Le stoïcisme, qui fut fondé à Athènes à la fin du IVe siècle avant J.-C. par Zénon de Citium et a exercé son influence sur le monde antique durant plus de cinq siècles, a connu sa période la plus brillante dans les deux premiers siècles de notre ère, à Rome. «En ce temps-là, écrira Montesquieu, la secte des stoïciens s'étendait et s'accréditait dans l'Empire. Il semblait que la nature humaine eût fait un effort pour produire d'elle-même cette secte admirable, qui était comme ces plantes que la terre fait naître dans des lieux que le ciel n'a jamais vus.» Marc Aurèle, l'empereur philosophe au destin si singulier, est le représentant par excellence de ce stoïcisme impérial.

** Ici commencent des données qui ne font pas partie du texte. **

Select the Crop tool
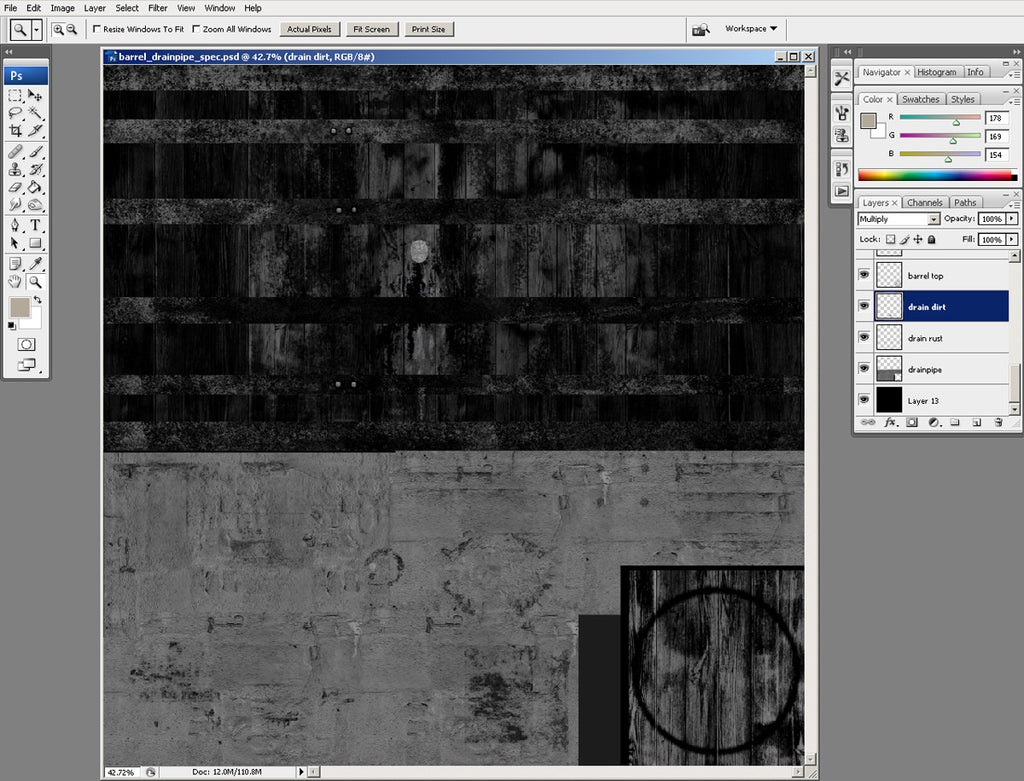The height and width of the screenshot is (781, 1024). (x=15, y=130)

Né en 121 dans une famille de la noblesse romaine, Marc Aurèle est porté au pouvoir par le système, alors en vigueur à Rome, qui veut que l'empereur encore vivant adopte un homme jeune choisi par lui et le forme dès son plus jeune âge en vue de l'exercice du pouvoir suprême. En 138, Hadrien adopte ainsi Antonin à la condition qu'il adopterait lui-même Marc Aurèle et l'associerait au pouvoir. La même année, Hadrien meurt, Antonin lui succède. Et Marc Aurèle devient à son tour empereur, à la mort d'Antonin, en 161. le règne de Marc Aurèle est, pour l'Empire romain, une période d'instabilité et de guerre. Fait pour la paix et le calme de la méditation philosophique et aspirant dans ses écrits à la concorde universelle du genre humain, Marc Aurèle va passer pourtant la plus grande partie de sa vie en campagne aux frontières de l'Empire. Excepté de rares séjours à Rome, il partage la vie de ses légions qui combattent les Parthes puis les Germains au-delà du Rhin et du Danube. Et il meurt au cours d'une de ces expéditions en 180, sur les bords du Danube, probablement victime d'une épidémie de peste.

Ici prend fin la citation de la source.